Fergus Allan at work in the laboratory.
Fergus Allan was going to be an accountant when he left Palmerston North Boys' High. A gap year provided time to pause and think about what really spins his wheels and he settled on medicine.
“My Bachelor of Science majoring in Microbiology and Immunology at the University of Otago was a great foundation and stepping stone into medicine,” Fergus said.
About to start his third year of medical training, Fergus has spent this summer delving into medical research with the Christchurch Heart Institute (CHI), working alongside Dr Janice Chew-Harris, assessing the biomarker, suPAR, as a potential prognostic tool in cardiovascular disease.
“There are good biomarkers for the diagnosis of heart disease but a lot are limited in prognostic assessment, which means predicting the potential outlook. Measurement of suPAR offers the potential for an effective prognostic blood test by providing additional information to current clinical tests. Levels of suPAR are raised when inflammatory processes occur in the body and when levels are not well balanced, may trigger further inflammation that increases burden to the heart. Therefore, if it is significantly raised due to heart disease, it could be a good indicator of an unfavourable prognosis,” Fergus said.
For his summer project, Fergus is trying to detect forms of suPAR (which exists in the blood as full length suPAR, or in two specific smaller fragments) to see if any individual form is raised in patients with cardiovascular disease. There is some evidence that suPAR forms may drive or may affect disease progression, but currently little is known about this area in the context of heart disease. Fergus has undertaken a lot of experimental and hands-on bench-work, and substantial progress has been made, which will further assist Dr Chew-Harris in her wider project.

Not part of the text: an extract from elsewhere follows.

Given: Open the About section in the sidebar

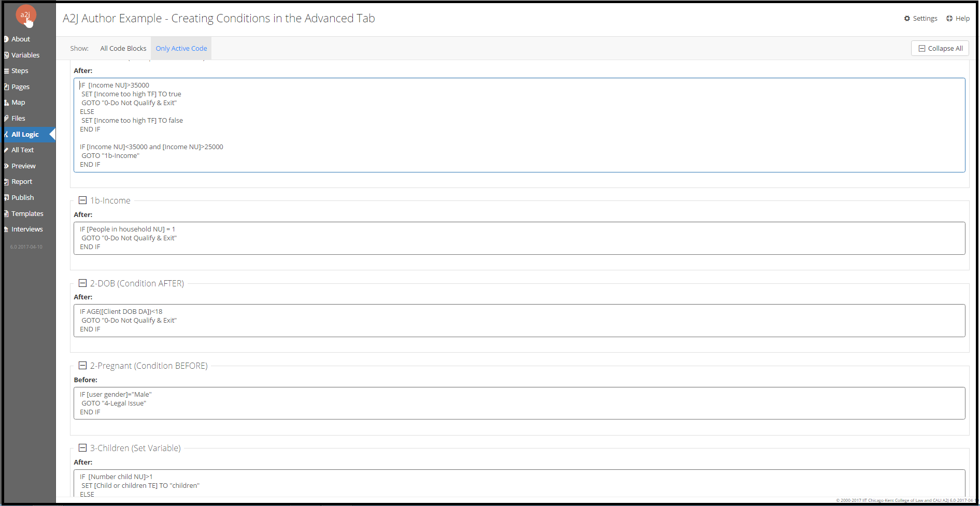Looking at the screenshot, I should coord(21,39).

The summer studentship experience has provided Fergus with a greater understanding of medical research and it is likely going to be included as part of his career path as a medical doctor. “I now have so much appreciation for the lab. The lab is the key starting point in the research story, with a chance to obtain significant discoveries. However, so much work has to be undertaken first and it can take years before a research finding leads to clinical utility. Nevertheless, each finding, no matter how big or small, adds to knowledge and ultimately can help every day medical decisions including patient care. Biomarkers are so important in providing the bigger picture when assessing patients because knowing the condition of a patient can have a profound impact on their overall outcomes”.
Outside this summer studentship and the busy life of a medical student, Fergus has a keen interest in powerlifting.
“I focus on bench press, squat and deadlift. The gym at Unipol in Dunedin is top quality and easy to get to. University of Otago is a great place to be a student. There are good support networks and facilities, set in a beautiful environment. The summer studentship program is very worthwhile, it offers opportunities to gain new knowledge, new skills and insights into potential career avenues.”
Fergus thanks Dr Janice Chew-Harris and the Christchurch Heart Institute's Translational Biodiscovery Lab for their support, teaching and mentoring during his summer studentship. He is also extremely grateful to the Heart Foundation for sponsoring this summer studentship.